◆ **Work order**:
Copy out all lines from the material that contain the string "circle".
──────── Supplied data
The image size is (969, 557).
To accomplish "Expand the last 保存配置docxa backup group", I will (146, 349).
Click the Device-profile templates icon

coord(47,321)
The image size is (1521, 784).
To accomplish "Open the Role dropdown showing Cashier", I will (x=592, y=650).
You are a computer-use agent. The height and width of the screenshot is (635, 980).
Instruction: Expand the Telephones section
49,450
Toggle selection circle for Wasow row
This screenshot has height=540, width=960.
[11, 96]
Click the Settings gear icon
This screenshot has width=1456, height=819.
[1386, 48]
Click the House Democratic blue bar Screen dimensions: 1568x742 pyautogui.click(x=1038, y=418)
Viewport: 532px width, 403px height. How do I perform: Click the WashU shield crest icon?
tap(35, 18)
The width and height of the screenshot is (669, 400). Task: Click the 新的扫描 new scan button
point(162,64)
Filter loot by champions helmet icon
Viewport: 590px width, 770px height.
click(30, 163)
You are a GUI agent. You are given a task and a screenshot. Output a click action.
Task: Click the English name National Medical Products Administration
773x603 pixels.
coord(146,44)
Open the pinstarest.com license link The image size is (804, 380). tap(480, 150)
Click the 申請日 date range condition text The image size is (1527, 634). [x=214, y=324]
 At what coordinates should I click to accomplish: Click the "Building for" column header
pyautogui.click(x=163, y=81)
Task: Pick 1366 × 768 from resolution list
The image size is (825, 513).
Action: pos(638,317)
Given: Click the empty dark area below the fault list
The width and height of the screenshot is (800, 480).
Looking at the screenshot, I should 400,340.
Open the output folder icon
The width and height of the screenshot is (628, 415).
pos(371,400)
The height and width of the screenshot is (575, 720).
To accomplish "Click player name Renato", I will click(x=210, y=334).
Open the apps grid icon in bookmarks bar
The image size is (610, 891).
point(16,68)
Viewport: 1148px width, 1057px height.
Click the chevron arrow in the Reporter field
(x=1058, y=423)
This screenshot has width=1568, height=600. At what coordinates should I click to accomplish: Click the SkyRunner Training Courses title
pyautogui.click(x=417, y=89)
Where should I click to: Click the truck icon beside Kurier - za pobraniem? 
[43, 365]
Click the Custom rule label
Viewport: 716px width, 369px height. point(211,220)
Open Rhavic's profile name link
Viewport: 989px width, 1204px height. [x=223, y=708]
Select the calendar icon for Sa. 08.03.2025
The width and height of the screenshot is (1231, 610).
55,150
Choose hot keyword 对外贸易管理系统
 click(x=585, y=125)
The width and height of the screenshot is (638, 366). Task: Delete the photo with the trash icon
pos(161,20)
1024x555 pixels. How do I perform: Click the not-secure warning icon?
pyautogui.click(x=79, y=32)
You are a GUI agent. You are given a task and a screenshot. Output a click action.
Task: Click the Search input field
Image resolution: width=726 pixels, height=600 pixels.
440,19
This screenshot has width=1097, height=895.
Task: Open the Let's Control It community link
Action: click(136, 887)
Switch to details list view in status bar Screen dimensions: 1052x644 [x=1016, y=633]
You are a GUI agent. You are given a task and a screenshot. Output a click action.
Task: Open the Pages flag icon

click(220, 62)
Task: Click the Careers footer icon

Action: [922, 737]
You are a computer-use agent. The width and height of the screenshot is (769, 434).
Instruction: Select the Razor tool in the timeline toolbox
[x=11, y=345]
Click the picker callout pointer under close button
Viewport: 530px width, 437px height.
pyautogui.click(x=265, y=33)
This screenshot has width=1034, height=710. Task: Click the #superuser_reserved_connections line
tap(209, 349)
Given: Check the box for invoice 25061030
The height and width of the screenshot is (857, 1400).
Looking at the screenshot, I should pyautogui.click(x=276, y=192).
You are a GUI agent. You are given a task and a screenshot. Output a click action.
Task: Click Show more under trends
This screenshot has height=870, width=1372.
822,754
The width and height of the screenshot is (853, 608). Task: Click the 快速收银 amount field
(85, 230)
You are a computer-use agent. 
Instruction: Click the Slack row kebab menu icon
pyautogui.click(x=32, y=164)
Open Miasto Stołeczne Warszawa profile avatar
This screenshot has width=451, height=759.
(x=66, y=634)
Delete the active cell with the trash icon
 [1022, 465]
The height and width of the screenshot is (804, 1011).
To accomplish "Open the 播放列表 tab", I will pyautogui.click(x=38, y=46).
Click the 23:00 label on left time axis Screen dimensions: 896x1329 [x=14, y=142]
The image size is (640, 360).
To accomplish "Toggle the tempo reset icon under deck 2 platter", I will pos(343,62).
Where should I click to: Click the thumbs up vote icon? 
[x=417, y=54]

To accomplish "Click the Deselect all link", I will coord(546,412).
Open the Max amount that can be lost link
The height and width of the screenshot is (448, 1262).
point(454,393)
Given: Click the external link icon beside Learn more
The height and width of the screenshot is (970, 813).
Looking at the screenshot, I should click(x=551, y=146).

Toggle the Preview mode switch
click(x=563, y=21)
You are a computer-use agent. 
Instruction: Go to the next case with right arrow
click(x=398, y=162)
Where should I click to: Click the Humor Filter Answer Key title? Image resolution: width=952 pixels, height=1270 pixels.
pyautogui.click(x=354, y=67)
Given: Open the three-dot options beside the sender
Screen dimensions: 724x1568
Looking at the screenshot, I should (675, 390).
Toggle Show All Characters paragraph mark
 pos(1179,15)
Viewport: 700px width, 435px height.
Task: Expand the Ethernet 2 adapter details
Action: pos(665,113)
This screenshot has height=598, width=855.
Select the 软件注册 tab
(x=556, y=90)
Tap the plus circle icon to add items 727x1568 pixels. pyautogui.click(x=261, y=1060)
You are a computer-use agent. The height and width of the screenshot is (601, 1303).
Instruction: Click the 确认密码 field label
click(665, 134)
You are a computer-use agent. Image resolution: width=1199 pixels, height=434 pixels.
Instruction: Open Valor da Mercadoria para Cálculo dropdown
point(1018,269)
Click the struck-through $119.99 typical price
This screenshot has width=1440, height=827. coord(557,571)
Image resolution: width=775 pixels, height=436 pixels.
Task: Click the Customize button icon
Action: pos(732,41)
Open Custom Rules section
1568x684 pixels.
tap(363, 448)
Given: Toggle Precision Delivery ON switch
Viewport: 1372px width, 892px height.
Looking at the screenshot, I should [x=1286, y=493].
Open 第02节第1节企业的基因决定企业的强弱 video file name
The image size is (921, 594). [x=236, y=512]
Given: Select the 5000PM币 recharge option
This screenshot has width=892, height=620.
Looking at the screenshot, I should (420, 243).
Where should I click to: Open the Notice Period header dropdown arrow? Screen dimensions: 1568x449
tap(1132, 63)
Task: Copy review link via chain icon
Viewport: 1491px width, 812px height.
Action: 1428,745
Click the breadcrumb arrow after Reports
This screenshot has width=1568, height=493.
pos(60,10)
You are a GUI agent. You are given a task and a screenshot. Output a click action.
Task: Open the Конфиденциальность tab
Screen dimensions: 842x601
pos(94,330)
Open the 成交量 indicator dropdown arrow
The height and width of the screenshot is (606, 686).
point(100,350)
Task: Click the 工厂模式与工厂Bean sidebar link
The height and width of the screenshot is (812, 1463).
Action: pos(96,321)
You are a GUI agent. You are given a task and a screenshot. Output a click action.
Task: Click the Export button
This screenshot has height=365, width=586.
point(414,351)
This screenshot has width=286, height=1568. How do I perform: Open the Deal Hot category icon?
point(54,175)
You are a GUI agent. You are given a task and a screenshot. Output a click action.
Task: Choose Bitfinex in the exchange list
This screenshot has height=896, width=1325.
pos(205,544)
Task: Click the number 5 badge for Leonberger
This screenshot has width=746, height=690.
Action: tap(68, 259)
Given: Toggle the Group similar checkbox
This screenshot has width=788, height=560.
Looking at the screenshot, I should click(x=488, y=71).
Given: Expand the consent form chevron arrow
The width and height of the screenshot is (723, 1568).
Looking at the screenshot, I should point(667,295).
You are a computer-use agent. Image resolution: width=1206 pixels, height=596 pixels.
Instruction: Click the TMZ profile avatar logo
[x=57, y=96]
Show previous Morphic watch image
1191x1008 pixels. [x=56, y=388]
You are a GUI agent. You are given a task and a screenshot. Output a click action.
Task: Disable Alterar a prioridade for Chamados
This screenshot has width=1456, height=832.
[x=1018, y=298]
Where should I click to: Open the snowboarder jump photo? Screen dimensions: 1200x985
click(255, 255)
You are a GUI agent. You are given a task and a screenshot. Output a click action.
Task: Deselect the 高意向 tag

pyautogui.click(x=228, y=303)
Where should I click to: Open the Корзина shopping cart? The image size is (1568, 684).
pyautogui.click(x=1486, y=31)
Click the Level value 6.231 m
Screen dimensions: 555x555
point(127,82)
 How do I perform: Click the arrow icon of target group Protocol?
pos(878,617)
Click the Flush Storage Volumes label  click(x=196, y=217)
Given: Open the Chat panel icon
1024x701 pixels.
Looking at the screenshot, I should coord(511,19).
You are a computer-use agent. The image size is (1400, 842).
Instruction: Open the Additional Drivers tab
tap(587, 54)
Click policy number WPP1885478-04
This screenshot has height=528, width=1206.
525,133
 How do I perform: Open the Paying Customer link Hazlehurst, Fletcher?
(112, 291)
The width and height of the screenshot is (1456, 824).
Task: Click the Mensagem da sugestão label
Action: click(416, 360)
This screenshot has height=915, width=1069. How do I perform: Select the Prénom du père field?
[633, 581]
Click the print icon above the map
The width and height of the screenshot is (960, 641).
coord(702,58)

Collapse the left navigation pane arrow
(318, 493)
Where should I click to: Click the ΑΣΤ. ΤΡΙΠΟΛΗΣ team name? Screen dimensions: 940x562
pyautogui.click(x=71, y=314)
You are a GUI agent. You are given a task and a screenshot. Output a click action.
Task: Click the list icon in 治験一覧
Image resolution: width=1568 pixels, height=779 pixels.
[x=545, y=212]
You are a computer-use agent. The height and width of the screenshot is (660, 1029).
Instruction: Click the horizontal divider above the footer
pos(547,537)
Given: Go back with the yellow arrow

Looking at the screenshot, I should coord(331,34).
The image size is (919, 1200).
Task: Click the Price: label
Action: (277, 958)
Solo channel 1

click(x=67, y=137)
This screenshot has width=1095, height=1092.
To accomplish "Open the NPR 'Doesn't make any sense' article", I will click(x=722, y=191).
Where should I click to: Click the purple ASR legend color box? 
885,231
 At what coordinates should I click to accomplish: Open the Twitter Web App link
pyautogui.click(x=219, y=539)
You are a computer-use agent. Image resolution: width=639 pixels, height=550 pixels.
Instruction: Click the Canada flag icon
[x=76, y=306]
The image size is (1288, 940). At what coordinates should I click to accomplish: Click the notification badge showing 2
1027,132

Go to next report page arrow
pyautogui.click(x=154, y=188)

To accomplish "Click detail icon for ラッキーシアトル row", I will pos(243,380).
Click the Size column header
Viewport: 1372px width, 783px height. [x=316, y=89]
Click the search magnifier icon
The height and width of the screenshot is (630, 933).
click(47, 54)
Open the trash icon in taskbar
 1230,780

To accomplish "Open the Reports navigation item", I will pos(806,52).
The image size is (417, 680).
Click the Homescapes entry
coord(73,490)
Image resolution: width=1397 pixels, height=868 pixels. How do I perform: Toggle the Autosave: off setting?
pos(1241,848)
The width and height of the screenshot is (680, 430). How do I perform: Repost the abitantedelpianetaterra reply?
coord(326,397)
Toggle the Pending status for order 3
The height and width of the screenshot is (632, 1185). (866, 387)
────────────────
◆ **Response to the task**:
Toggle selection circle for Wasow row
Tap the plus circle icon to add items 727x1568 pixels. pyautogui.click(x=261, y=1060)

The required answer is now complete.